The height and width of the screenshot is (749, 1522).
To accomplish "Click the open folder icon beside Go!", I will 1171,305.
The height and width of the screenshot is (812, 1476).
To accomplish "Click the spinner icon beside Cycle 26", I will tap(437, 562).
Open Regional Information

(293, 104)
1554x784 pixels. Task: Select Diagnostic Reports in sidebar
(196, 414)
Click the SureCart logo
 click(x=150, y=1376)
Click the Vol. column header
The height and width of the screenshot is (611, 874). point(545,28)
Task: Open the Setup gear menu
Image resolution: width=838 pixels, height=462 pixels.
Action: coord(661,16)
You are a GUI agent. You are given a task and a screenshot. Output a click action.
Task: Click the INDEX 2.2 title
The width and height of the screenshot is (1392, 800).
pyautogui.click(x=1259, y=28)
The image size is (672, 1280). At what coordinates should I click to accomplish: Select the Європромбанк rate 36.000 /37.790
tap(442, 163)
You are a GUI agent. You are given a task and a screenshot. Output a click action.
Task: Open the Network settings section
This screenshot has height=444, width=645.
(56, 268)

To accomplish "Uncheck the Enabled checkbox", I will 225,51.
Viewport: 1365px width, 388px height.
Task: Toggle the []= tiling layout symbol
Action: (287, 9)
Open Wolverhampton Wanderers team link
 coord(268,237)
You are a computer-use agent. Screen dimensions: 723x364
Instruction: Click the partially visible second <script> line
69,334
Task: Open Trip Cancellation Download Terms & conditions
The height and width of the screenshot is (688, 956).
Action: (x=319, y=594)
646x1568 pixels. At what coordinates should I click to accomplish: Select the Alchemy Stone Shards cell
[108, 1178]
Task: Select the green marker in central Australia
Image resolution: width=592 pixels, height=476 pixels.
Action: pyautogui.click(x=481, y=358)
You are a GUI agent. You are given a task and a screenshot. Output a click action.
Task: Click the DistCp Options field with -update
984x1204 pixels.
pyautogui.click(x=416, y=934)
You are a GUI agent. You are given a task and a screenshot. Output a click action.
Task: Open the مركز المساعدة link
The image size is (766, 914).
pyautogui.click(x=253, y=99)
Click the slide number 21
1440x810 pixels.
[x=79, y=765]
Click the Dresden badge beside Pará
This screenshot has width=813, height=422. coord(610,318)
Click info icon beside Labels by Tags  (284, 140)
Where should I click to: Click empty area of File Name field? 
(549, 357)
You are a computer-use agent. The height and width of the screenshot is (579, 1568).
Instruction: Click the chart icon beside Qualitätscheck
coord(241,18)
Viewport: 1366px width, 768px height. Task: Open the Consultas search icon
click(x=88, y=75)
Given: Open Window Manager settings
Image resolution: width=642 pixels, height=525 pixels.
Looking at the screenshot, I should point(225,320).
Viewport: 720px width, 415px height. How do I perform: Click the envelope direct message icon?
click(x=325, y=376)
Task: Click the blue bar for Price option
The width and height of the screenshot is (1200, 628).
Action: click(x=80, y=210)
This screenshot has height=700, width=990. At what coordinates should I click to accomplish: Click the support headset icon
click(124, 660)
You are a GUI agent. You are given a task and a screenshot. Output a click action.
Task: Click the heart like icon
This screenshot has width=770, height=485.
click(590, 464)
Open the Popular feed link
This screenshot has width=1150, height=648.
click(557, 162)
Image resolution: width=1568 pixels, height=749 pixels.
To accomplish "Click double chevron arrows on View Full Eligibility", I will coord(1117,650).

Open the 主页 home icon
----------
Required work — Once you reach the line that holds "Image resolution: width=1568", print it and every line after it through the end of the records, word for word.

Answer box —
Image resolution: width=1568 pixels, height=749 pixels.
To accomplish "Click double chevron arrows on View Full Eligibility", I will coord(1117,650).

Open the 主页 home icon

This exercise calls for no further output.